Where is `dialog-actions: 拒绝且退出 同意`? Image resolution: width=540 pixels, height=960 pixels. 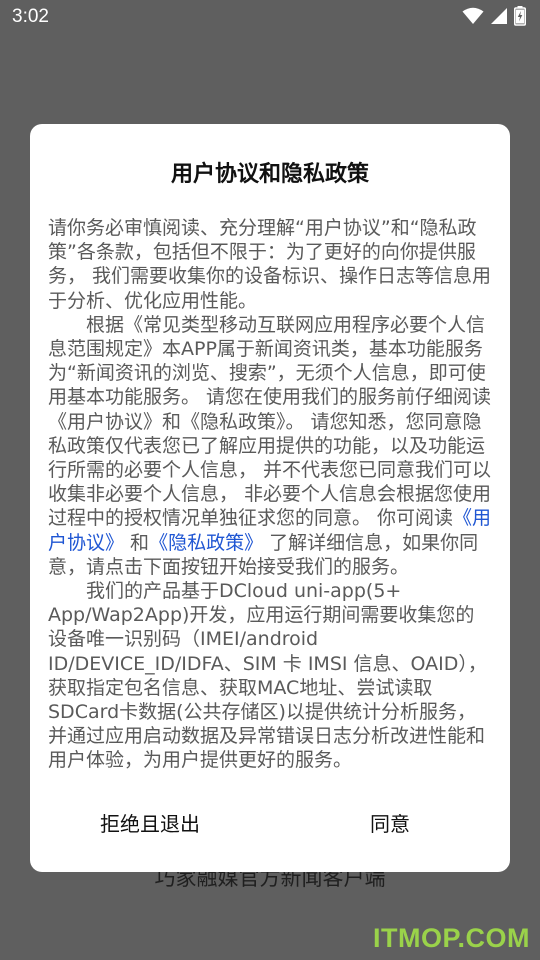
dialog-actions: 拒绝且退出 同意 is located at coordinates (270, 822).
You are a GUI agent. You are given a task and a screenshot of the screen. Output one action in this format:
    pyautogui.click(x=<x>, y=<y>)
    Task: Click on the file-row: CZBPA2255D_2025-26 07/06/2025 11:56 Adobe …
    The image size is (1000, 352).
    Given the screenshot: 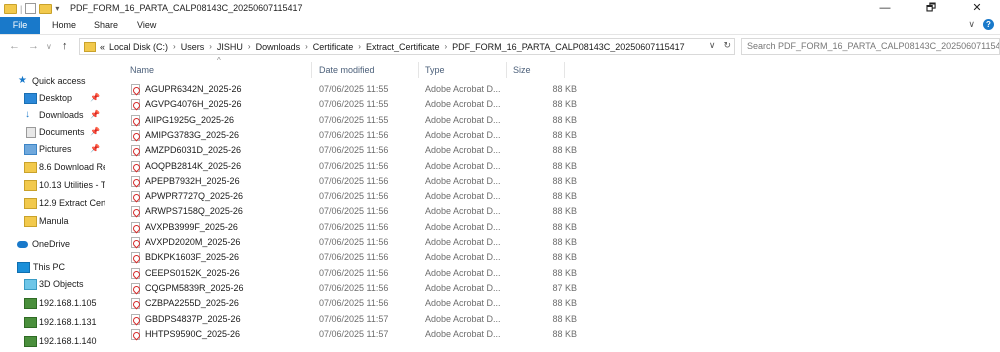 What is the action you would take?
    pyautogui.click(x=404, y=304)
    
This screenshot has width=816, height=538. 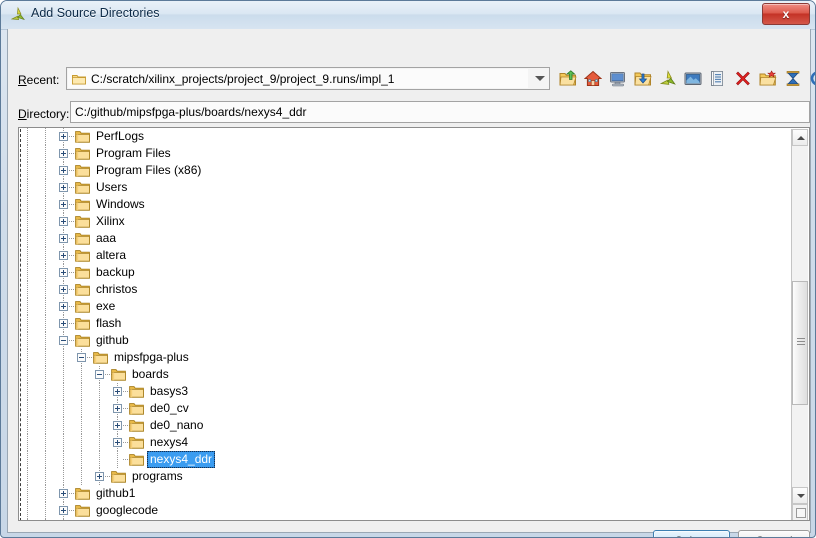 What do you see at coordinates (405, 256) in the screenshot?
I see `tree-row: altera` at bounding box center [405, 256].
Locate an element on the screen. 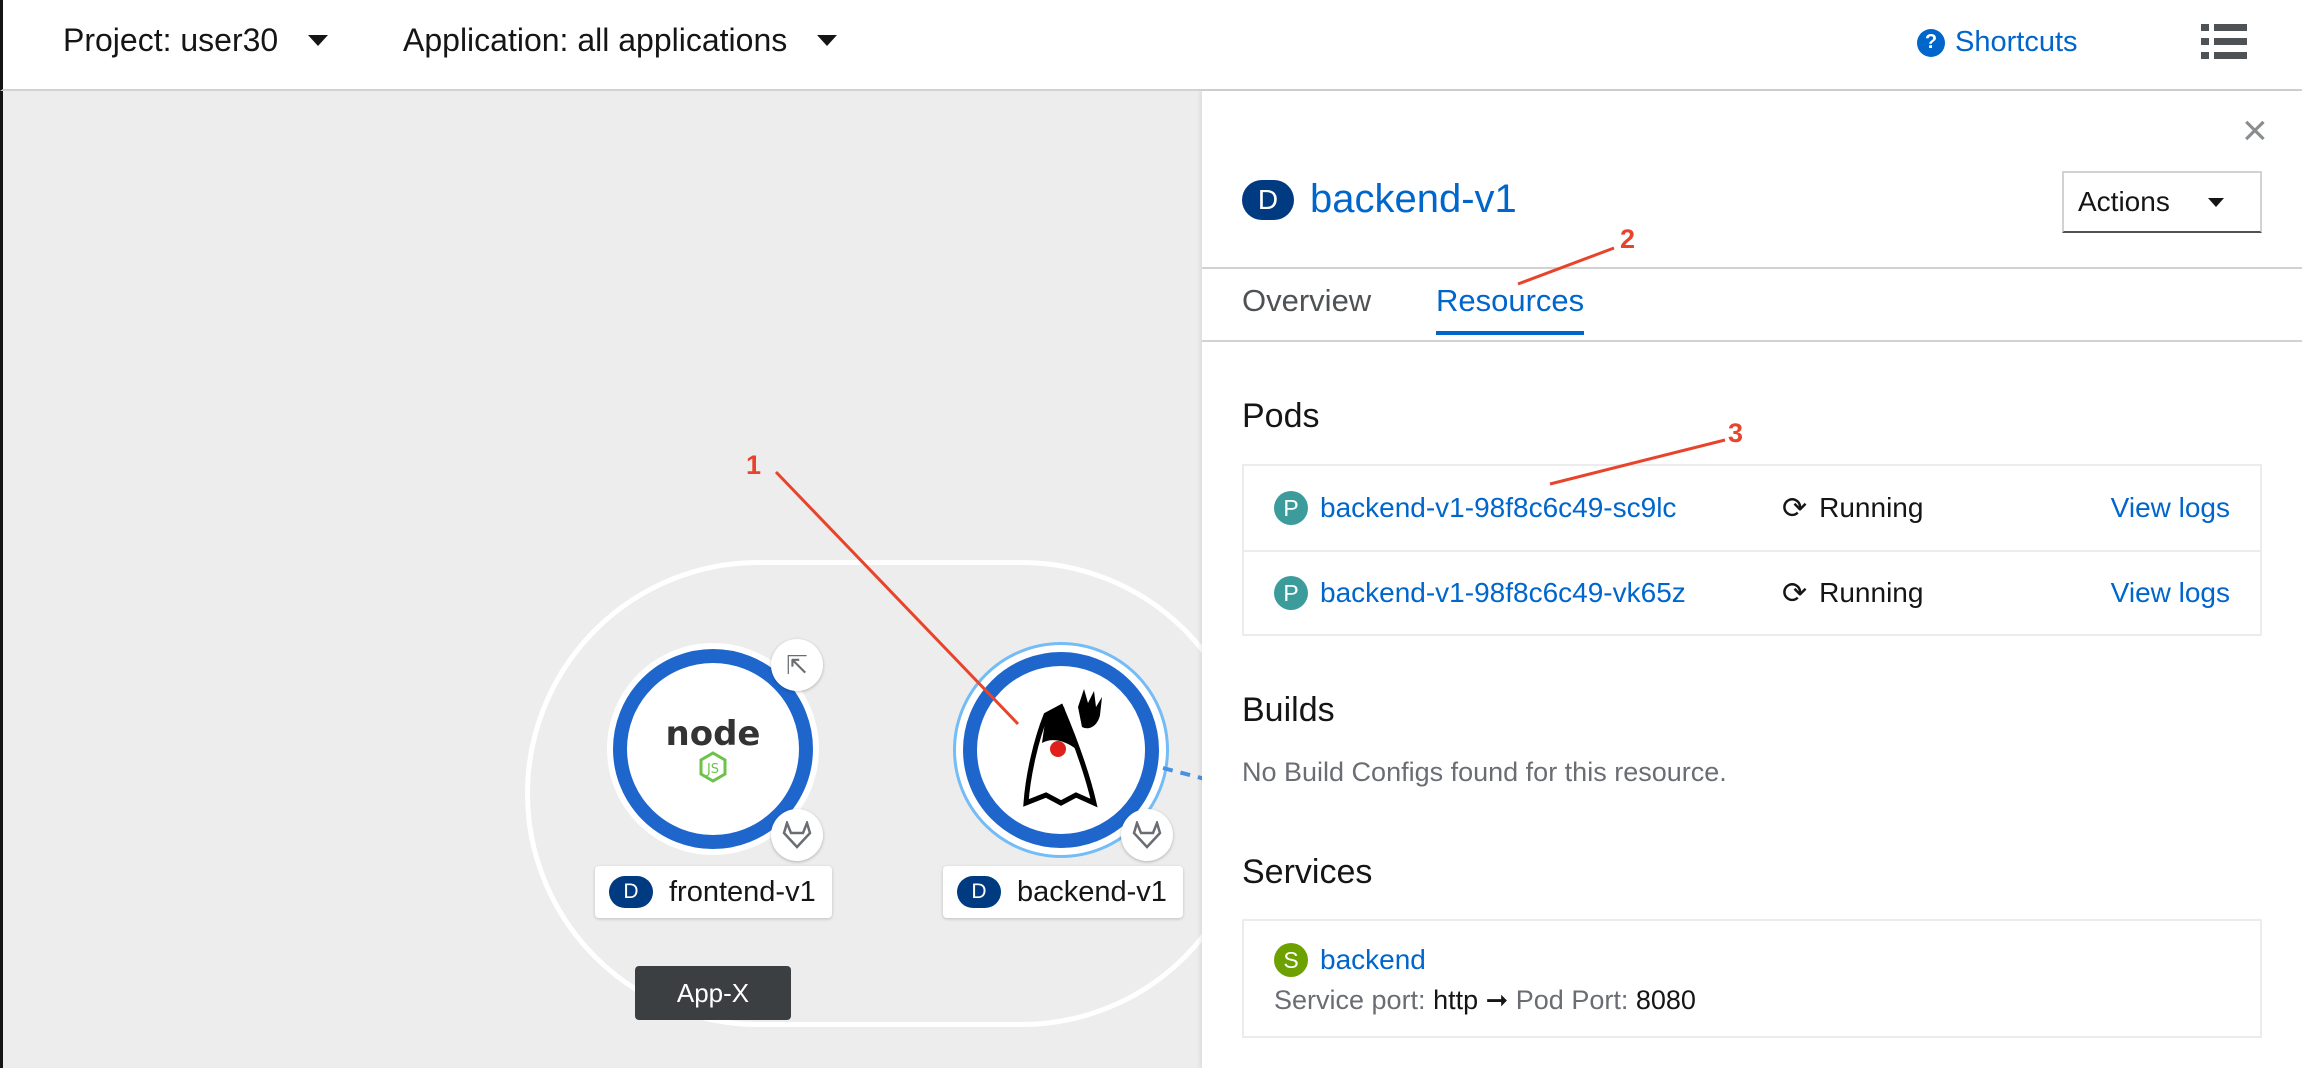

_ _ _ _ _ _ _

Work instruction:
Starting with the first line above and ending with the line containing "dialog-actions: 拒绝且退出 同意 is", reproduce the lines word for word, leaving out the pictures.

Solution to this task:
Where is `dialog-actions: 拒绝且退出 同意`? Image resolution: width=540 pixels, height=960 pixels. 
dialog-actions: 拒绝且退出 同意 is located at coordinates (270, 822).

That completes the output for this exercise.